Cleanup donna_32.cpp arithmetic shift

author: Jeffrey Walton <noloader@gmail.com> 2018-12-12 22:52:15 -0500
committer: Jeffrey Walton <noloader@gmail.com> 2018-12-12 22:52:15 -0500
commit: 459035fcaa7030dfa70d380d88f35356eb4672f2 (patch)
tree: d4550f4a2a8c00d3959278ae19be23e875eeeec1 /donna_32.cpp
parent: a09d4024b73ca2d6d592ae8b34e79c900fee6e97 (diff)
download: cryptopp-git-459035fcaa7030dfa70d380d88f35356eb4672f2.tar.gz
1 files changed, 60 insertions, 35 deletions
diff --git a/donna_32.cpp b/donna_32.cpp
index e290f41f..ffcf5558 100644
--- a/donna_32.cpp
+++ b/donna_32.cpp
@@ -56,10 +56,9 @@
 #include "stdcpp.h"
 #include "cpu.h"
 
-// This macro is not in a header like config.h because
-// we don't want it exposed to user code. We also need
-// a standard header like <stdint.h> or <stdef.h>.
-// Langley uses uint128_t in the 64-bit code paths so
+// This macro is not in a header like config.h because we don't want it
+// exposed to user code. We also need a standard header like <stdint.h>
+// or <stdef.h>. Langley uses uint128_t in the 64-bit code paths so
 // we further restrict 64-bit code.
 #if (UINTPTR_MAX == 0xffffffff) || !defined(CRYPTOPP_WORD128_AVAILABLE)
 # define CRYPTOPP_32BIT 1
@@ -67,6 +66,16 @@
 # define CRYPTOPP_64BIT 1
 #endif
 
+// Some compilers don't handle the code for the arithmetic shifts well.
+// For compilers we know how to support we will issue the asm to sidestep
+// believe the problem. We also switch to a slightly different pattern.
+// We believe the pattern preserves the existing properties without a
+// branch. The ASM uses one intruction, while the C statement use 2 to 6
+// instructions, depending on the compiler.
+#if (__GNUC__ >= 3) || (__SUNPRO_CC >= 0x5100)
+# define CRYPTOPP_ASR_ASM 1
+#endif
+
 // Squash MS LNK4221 and libtool warnings
 extern const char DONNA32_FNAME[] = __FILE__;
 
@@ -84,41 +93,53 @@ using CryptoPP::sword64;
 typedef sword64 limb;
 
 // Added by JW for SunCC. Avoid the bit twiddling hacks.

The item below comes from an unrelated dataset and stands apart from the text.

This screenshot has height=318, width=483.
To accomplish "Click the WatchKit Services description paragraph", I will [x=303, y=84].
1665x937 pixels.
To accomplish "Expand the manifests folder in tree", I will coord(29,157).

+template <unsigned int S>
 inline int SignExtend(int val)
 {
-#if (__GNUC__ >= 3) || (__SUNPRO_CC >= 0x5100)
-# if CRYPTOPP_BOOL_X86
+#if defined(CRYPTOPP_ASR_ASM) && (CRYPTOPP_BOOL_X86)
     __asm__
     (
-        "sar $31, %0      \n"
-        : "+g" (val) : : "cc"
+        "sar %1, %0    \n"
+        : "+g" (val) : "I" (S) : "cc"
     );
     return val;
-# endif
-// TODO: ARM
-#endif
-
+#elif defined(CRYPTOPP_ASR_ASM) && (CRYPTOPP_BOOL_ARM32)
+    __asm__
+    (
+        "asr %0, %0, %1    \n"
+        : "+r" (val) : "I" (S) :
+    );
+    return val;
+#else
     // GCC and SunCC compile down to a shift and neg.
-    return (val >> 31) * -1;
+    // Also see the comments for CRYPTOPP_ASR_ASM.

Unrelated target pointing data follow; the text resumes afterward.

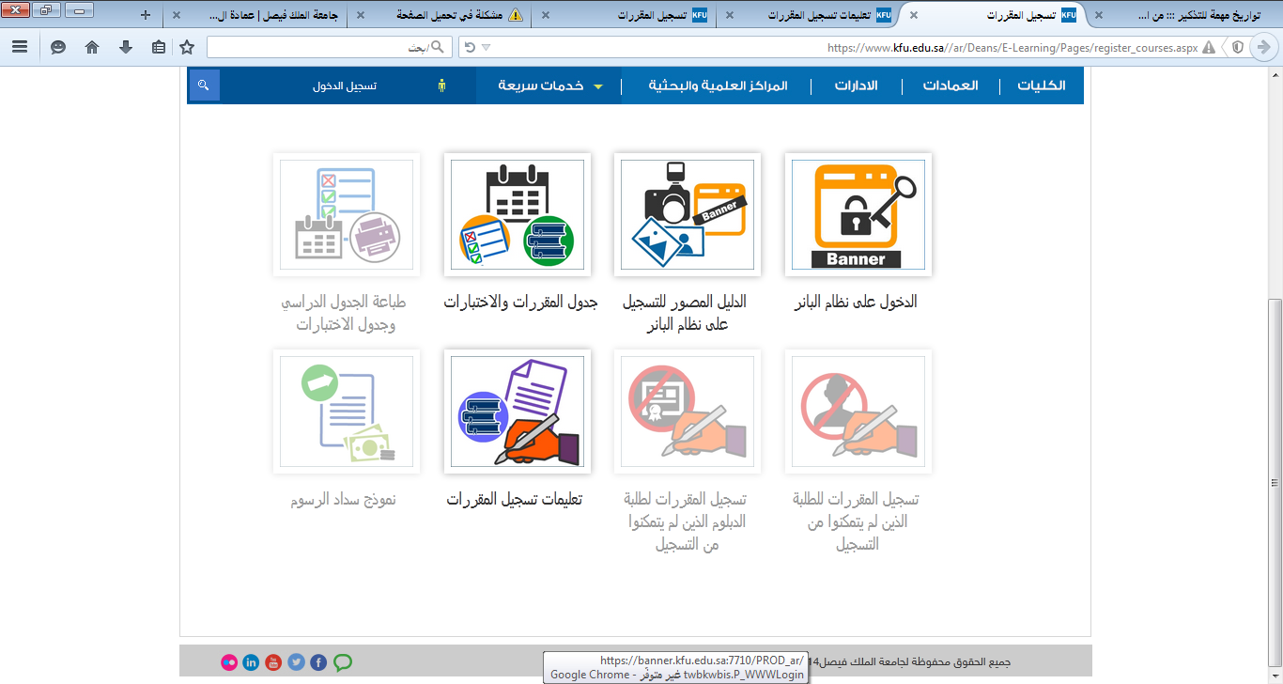The width and height of the screenshot is (1283, 684).
Task: Open the courses and exams schedule tile
Action: (517, 215)
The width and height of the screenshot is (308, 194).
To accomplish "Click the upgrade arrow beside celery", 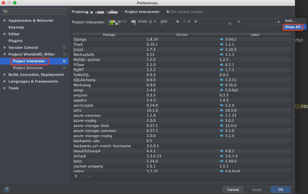I will tap(221, 171).
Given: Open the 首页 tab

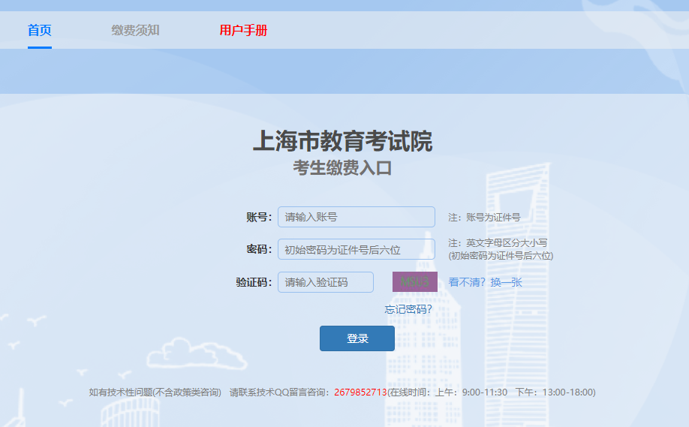Looking at the screenshot, I should click(x=39, y=31).
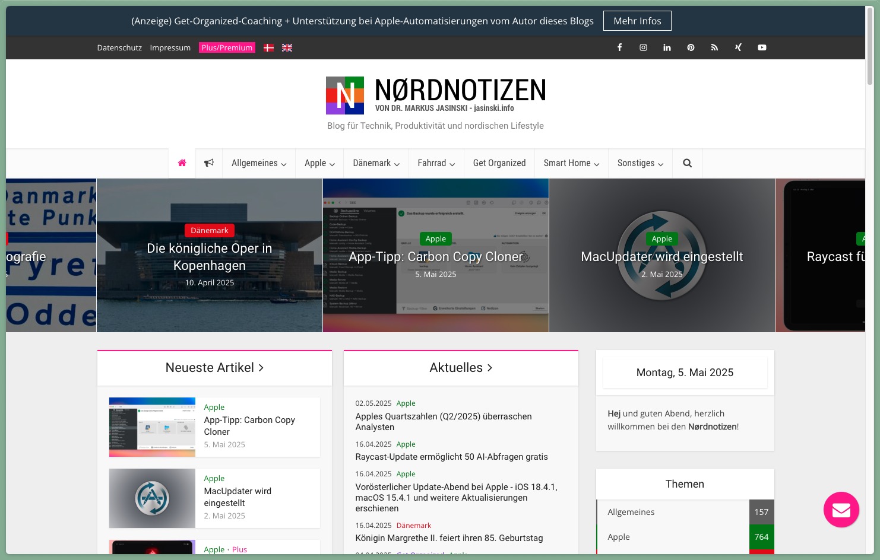Open the Instagram profile icon

click(643, 47)
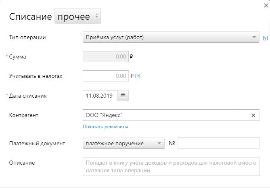Click the Показать реквизиты link
Image resolution: width=270 pixels, height=188 pixels.
(x=105, y=127)
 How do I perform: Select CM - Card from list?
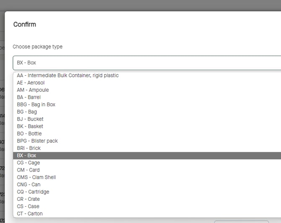pos(28,170)
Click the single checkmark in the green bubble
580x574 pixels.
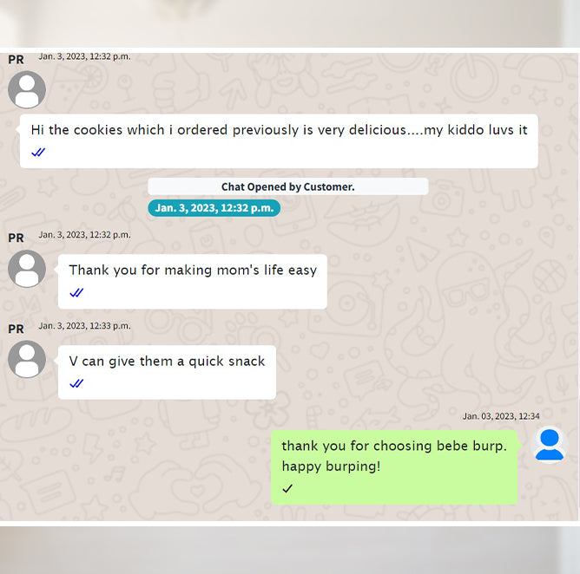(287, 488)
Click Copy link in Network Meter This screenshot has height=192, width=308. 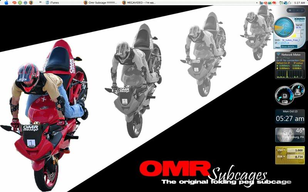(x=302, y=61)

+    return (val >> S) * -1;
+#endif
 }
 
-// Added by JW for SunCC. Avoid the bit twiddling hacks.
+template <unsigned int S>
 inline unsigned int SignExtend(unsigned int val)
 {
-#if (__GNUC__ >= 3) || (__SUNPRO_CC >= 0x5100)
-# if CRYPTOPP_BOOL_X86
+#if defined(CRYPTOPP_ASR_ASM) && (CRYPTOPP_BOOL_X86)
     __asm__
     (
-        "sar $31, %0      \n"
-        : "+g" (val) : : "cc"
+        "sar %1, %0    \n"
+        : "+g" (val) : "I" (S) : "cc"
     );
     return val;
-# endif
-// TODO: ARM
-#endif
-
+#elif defined(CRYPTOPP_ASR_ASM) && (CRYPTOPP_BOOL_ARM32)
+    __asm__
+    (
+        "asr %0, %0, %1    \n"
+        : "+r" (val) : "I" (S) :
+    );
+    return val;
+#else
     // GCC and SunCC compile down to a shift and neg.
-    return (unsigned int)(((signed int)(val >> 31)) * -1);
+    // Also see the comments for CRYPTOPP_ASR_ASM.

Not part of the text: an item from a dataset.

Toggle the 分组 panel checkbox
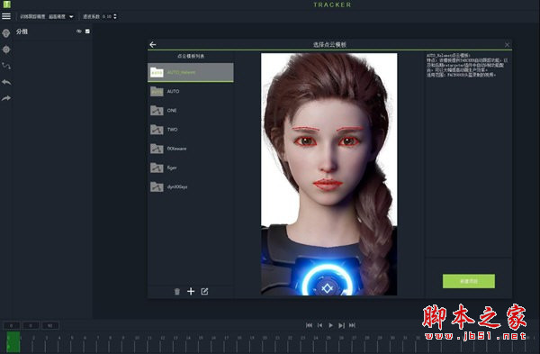The width and height of the screenshot is (540, 354). pyautogui.click(x=87, y=32)

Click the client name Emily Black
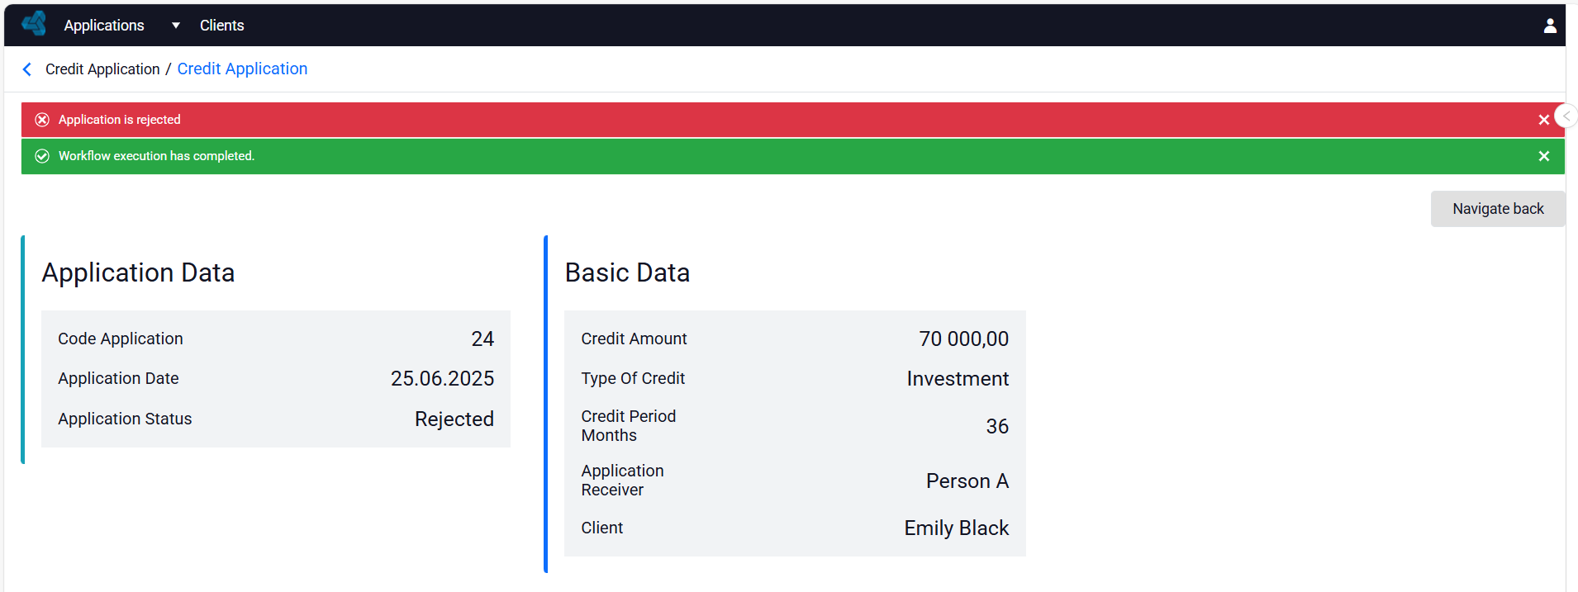click(956, 528)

+    const signed int v = (signed int)(val >> S)
+    return (unsigned int)(v * -1);
+#endif
 }
 
 /* Field element representation:
@@ -304,7 +325,7 @@ void freduce_degree(limb *output)
   output[0] += output[10];
 }
 
-// Modified for SunCC. See comments for SignExtexnd function.
+// Modified for SunCC. See comments for CRYPTOPP_ASR_ASM.
 // #if (-1 & 3) != 3
 // #error "This code only works on a two's complement system"
 // #endif
@@ -317,13 +338,15 @@ inline limb div_by_2_26(const limb v)
   /* High word of v; no shift needed. */
   const word32 highword = (word32) (((word64) v) >> 32);
 
-  // Modified for SunCC. See comments for SignExtexnd function.
+  // Modified for SunCC. See comments for CRYPTOPP_ASR_ASM.
   /* Set to all 1s if v was negative; else set to 0s. */
   /* const sword32 sign = ((sword32) highword) >> 31; */
-  const sword32 sign = SignExtend(highword);
+  const word32 sign = SignExtend<31>(highword);
 
   /* Set to 0x3ffffff if v was negative; else set to 0. */
-  const sword32 roundoff = ((word32) sign) >> 6;
+  /* const sword32 roundoff = ((word32) sign) >> 6; */
+  const sword32 roundoff = (sword32)(sign >> 6);
+
   /* Should return v / (1<<26) */
   return (v + roundoff) >> 26;
 }
@@ -336,13 +359,15 @@ inline limb div_by_2_25(const limb v)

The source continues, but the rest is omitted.